Candiduria is a common condition, particularly in patents with urinary catheters, diabetes, and recent antibiotic use. Candiduria is often asymptomatic and usually follows a benign clinical course. In patients with indwelling catheters, the catheter should be changed and repeat culture should be performed. Persistent candiduria requires work-up for predisposing factors, including PVR assessment to exclude urinary retention, and renal ultrasound to look for hydronephrosis, urolithiasis, fungus balls, and renal abscesses. If no predisposing factors are identified, then observation with repeat culture is appropriate (one to three months). Patients with symptomatic candida cystitis should be treated. Blood cultures for fungi should be obtained in critically ill ICU patients with persistent funguria. First-line therapy is oral fluconazole, 200 mg daily for 14 days. Nearly all urine isolates of Candida albicans and most isolates of Candida glabrata are susceptible to fluconazole. In patients with resistant strains, flucytosine or Amphotericin B may be used.

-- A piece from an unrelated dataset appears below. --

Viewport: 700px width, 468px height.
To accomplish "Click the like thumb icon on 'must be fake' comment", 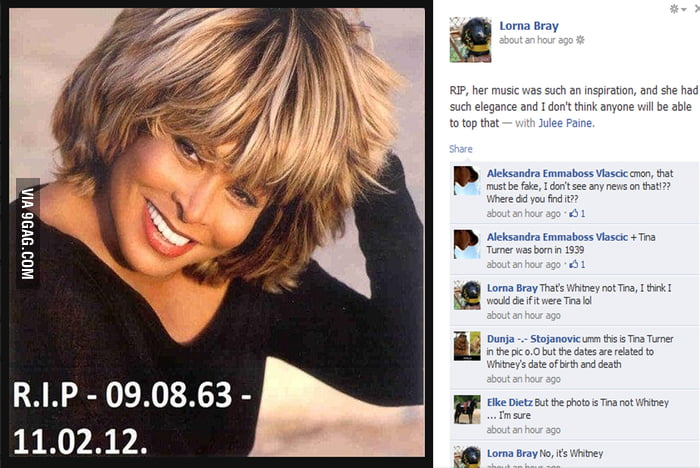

A 65-year-old man has decreased force of stream, hesitancy, and frequent small-volume voids. DRE reveals a 45 gram benign prostate and urinalysis is negative. Serum PSA is 2.5 ng/mL and AUA Symptom Score is 21. Before starting medical therapy, he should have:
A. no additional work-up. B. cystoscopy. C. uroflowmetry. D. PVR. E. pressure-flow urodynamics.

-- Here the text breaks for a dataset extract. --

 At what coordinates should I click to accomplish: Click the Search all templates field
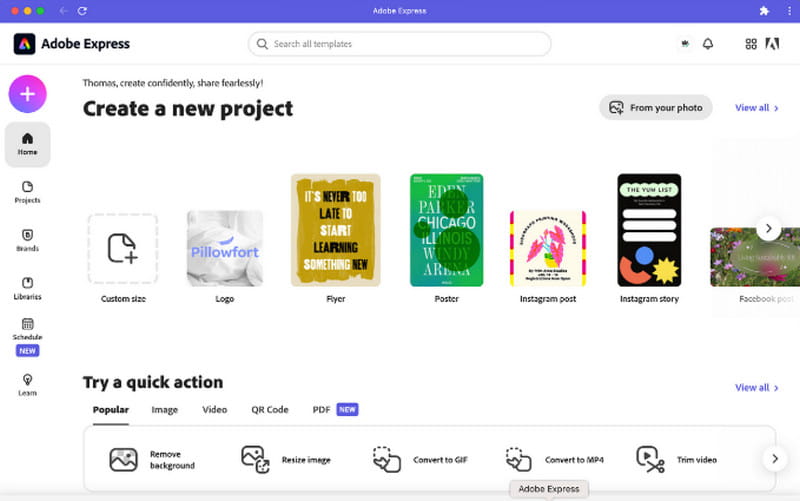coord(400,44)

A: “no additional work-up.”
The following are the recommended tests for basic management of LUTS in men per the AUA BPH Guidelines: relevant medical history, assessment of LUTS severity and bother (i.e., AUA-Symptom Score index), and physical examination including DRE and urinalysis. He has satisfied criteria for being offered treatment options. Flow rate, PVR, and pressure-flow studies are optional tests, and would be helpful for persistent bothersome LUTS after basic management has failed. Assessment of prostate size with cystoscopy or other modalities, such as TRUS and MRI scan, should be done if surgical intervention is to be considered.